Verdict: useful for awareness and generic tasks on public data. Insufficient for a business process.
Option 2: proprietary model APIs
Your applications call a vendor's model through an API. This is the fastest route to real integration: the model slots into your workflows, under your rules.
- For: state-of-the-art quality, instant scalability, no infrastructure to manage, fast iteration.
- Against: your data passes through a third party (with contractual guarantees that vary by offer), per-request costs that grow linearly with usage, dependency on the vendor's pricing and technical roadmap.

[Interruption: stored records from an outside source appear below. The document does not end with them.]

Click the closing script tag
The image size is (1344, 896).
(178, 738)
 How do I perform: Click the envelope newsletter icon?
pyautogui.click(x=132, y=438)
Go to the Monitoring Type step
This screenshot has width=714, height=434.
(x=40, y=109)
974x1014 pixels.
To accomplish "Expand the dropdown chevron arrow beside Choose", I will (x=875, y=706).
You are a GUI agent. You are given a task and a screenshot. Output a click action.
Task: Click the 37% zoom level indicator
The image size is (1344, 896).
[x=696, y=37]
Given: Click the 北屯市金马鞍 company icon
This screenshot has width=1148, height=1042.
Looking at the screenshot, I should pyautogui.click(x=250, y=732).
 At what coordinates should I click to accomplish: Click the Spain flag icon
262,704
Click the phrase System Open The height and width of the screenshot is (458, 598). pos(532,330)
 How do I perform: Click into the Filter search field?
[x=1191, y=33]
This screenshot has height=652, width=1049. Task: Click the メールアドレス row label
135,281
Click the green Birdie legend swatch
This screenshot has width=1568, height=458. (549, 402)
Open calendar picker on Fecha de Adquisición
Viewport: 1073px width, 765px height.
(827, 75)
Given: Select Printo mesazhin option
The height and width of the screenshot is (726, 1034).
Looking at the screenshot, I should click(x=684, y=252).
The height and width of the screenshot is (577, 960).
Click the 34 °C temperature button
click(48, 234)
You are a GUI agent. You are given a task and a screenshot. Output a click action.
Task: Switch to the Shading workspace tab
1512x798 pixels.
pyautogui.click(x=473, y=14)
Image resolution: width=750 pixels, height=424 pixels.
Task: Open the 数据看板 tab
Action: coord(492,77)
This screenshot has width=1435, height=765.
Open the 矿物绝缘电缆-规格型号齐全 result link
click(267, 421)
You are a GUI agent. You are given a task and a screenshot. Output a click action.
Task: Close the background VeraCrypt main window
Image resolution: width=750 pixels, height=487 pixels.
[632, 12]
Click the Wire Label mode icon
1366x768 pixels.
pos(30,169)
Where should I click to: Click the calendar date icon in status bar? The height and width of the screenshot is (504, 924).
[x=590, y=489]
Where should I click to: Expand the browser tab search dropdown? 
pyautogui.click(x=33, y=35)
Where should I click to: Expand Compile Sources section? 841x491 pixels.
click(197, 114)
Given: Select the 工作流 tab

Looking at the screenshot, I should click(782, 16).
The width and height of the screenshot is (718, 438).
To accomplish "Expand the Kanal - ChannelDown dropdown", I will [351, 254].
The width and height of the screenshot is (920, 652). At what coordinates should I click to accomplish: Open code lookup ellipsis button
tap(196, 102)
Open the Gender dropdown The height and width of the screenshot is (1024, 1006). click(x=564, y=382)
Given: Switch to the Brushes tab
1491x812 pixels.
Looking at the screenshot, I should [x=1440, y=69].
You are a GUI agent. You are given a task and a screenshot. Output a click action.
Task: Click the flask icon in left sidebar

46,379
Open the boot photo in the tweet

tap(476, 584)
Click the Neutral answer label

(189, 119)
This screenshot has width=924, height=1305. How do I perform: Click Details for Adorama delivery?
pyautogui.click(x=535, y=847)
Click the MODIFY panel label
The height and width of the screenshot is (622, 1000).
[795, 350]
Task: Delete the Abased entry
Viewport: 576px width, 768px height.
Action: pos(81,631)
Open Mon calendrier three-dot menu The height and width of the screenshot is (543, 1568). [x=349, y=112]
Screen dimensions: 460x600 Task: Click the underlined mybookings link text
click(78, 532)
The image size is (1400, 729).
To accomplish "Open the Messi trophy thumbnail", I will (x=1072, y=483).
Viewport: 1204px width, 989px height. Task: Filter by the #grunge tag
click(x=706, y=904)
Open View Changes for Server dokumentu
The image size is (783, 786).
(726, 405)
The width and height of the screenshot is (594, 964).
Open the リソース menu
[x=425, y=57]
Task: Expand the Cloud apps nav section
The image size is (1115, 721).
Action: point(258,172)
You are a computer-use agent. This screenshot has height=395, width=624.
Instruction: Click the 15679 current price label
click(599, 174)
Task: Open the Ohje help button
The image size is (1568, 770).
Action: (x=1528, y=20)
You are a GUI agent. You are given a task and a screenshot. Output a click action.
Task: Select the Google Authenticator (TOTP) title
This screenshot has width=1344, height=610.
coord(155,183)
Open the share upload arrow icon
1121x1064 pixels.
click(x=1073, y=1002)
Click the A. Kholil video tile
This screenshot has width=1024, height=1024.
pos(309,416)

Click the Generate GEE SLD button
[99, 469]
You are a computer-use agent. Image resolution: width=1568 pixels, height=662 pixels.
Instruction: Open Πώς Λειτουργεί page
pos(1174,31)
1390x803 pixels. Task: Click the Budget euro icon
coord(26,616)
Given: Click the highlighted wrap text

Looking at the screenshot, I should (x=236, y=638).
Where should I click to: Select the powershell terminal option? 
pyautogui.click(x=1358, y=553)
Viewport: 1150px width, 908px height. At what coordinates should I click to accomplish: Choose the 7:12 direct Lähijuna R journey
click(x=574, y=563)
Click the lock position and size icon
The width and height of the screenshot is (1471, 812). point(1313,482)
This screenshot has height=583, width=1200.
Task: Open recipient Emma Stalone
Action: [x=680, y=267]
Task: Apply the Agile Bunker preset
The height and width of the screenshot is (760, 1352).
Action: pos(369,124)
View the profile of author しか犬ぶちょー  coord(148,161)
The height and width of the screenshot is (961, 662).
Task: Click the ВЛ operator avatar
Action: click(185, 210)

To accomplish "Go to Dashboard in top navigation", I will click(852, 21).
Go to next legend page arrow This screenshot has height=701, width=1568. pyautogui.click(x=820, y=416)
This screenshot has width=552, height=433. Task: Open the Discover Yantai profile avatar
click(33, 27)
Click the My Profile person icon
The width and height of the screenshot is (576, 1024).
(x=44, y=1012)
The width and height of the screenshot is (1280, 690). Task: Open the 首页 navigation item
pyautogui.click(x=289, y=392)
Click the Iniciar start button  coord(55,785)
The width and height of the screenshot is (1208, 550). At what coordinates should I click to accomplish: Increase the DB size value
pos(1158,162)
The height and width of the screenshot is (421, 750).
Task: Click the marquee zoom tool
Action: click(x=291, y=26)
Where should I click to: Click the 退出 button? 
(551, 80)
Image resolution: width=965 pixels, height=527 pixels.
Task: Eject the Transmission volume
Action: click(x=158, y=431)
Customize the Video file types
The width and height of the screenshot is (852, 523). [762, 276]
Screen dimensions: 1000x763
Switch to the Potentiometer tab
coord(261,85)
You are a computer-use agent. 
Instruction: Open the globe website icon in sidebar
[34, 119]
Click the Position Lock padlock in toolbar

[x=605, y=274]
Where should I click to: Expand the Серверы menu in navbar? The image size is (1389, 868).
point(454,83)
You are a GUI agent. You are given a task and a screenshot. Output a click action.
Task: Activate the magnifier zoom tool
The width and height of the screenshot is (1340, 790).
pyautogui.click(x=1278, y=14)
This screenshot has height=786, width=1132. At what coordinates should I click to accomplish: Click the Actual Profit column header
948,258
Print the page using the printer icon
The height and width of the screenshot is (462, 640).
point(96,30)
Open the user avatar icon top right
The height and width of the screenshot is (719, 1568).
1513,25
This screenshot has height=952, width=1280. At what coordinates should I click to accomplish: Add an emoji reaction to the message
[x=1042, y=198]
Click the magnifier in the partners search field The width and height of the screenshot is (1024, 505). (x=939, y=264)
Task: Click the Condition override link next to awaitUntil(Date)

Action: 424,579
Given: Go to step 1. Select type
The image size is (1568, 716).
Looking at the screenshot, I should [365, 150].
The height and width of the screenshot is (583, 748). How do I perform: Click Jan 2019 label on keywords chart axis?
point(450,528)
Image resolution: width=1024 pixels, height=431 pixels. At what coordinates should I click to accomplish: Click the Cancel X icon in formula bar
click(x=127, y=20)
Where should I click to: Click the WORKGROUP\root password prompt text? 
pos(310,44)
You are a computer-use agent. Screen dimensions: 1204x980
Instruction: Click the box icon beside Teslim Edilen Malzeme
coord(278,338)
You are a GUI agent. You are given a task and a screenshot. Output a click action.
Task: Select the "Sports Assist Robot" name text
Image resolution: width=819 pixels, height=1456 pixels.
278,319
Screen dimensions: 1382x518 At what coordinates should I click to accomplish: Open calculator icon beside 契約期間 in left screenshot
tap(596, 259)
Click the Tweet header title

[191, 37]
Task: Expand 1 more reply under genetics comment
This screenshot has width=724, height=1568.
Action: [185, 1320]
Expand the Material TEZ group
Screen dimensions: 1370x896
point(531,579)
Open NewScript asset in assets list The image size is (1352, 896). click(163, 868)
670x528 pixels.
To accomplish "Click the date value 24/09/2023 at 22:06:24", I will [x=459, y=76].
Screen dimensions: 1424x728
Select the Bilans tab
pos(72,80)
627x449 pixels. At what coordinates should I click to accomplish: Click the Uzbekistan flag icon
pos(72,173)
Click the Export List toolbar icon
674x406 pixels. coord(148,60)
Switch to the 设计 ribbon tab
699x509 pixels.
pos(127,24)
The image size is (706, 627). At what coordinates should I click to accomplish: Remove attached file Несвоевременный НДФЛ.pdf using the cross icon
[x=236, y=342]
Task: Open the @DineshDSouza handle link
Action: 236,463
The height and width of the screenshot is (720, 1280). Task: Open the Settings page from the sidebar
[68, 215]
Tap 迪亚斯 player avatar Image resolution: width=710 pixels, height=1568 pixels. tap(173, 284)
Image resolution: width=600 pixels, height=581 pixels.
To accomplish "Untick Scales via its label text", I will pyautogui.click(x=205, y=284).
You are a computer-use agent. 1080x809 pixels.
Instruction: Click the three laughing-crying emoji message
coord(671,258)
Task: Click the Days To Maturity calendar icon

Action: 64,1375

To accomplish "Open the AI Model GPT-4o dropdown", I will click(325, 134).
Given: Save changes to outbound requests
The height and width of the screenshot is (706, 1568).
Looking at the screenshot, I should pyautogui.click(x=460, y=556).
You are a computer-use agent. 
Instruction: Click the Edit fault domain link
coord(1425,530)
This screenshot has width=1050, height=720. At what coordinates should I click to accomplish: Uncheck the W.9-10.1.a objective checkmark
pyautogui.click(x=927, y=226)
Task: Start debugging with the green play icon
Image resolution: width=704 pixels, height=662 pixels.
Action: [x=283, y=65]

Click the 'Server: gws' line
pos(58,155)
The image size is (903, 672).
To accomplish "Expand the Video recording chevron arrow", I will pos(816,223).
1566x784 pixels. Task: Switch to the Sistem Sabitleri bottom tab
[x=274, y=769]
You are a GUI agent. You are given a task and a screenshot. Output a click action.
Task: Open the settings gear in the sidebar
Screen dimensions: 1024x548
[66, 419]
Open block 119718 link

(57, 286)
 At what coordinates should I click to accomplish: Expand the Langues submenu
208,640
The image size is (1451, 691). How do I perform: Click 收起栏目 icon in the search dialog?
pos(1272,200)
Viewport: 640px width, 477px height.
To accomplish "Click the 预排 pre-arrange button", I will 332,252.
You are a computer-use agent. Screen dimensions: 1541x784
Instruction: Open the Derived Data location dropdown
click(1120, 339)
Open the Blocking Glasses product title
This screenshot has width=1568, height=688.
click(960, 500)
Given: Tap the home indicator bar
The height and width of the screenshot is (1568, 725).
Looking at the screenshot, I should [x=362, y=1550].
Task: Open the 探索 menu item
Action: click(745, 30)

Verdict: relevant for fast prototyping and value validation, and for moderate volumes on low-sensitivity or properly pseudonymized data.
Option 3: a model hosted on your premises
An open model deployed on your servers or private cloud, integrated with your tools. This is the "your AI, custom-built, at home" option.
- For: your data never leaves, fixed and predictable costs at high volume, deep customization (vocabulary, rules, internal documents), vendor independence, simplified compliance (no processor to contract).
- Against: higher initial investment, requires deployment and monitoring skills — in-house or supported.
Verdict: the right choice as soon as data is sensitive, volumes are steady, or AI becomes a durable component of your processes.
The comparison at a glance
| Criterion | Public tool | Proprietary API | Hosted on-premises |
|---|---|---|---|
| Confidentiality | Low | Medium (contractual) | Maximum |
| Cost at low volume | None | Low | Medium |
| Cost at high volume | — | High and growing | Fixed and predictable |
| Integration with your tools | None | Good | Total |
| Customization | None | Limited | Deep |
| Vendor dependency | High | High | Low |
| Time to deploy | Immediate | Weeks | Weeks to months |
The questions that settle it
- What happens if this data leaks? If the answer hurts (customer data, health, HR, trade secrets), self-hosting is the answer for that scope.
- What volume at 12 months? Estimate API costs at target volume — not pilot volume. The economic tipping point often arrives sooner than expected.
- Is AI a test or a durable component? You don't build a core process on a dependency you don't control.
- Who will operate the system? Without internal skills or a partner, poorly maintained self-hosting becomes a risk of its own.
In practice: a hybrid trajectory
Most companies benefit from combining: prototype on APIs to validate value quickly, then migrate validated, sensitive processes to an internally hosted model. Generic, low-stakes uses can stay on APIs.
The key is designing the integration from day one so this migration stays possible: an abstraction layer between your applications and the model, standard exchange formats, and test suites that let you compare models objectively. That's an architecture choice, not luck — and it's exactly the kind of decision worth making before the first project, not after the tenth.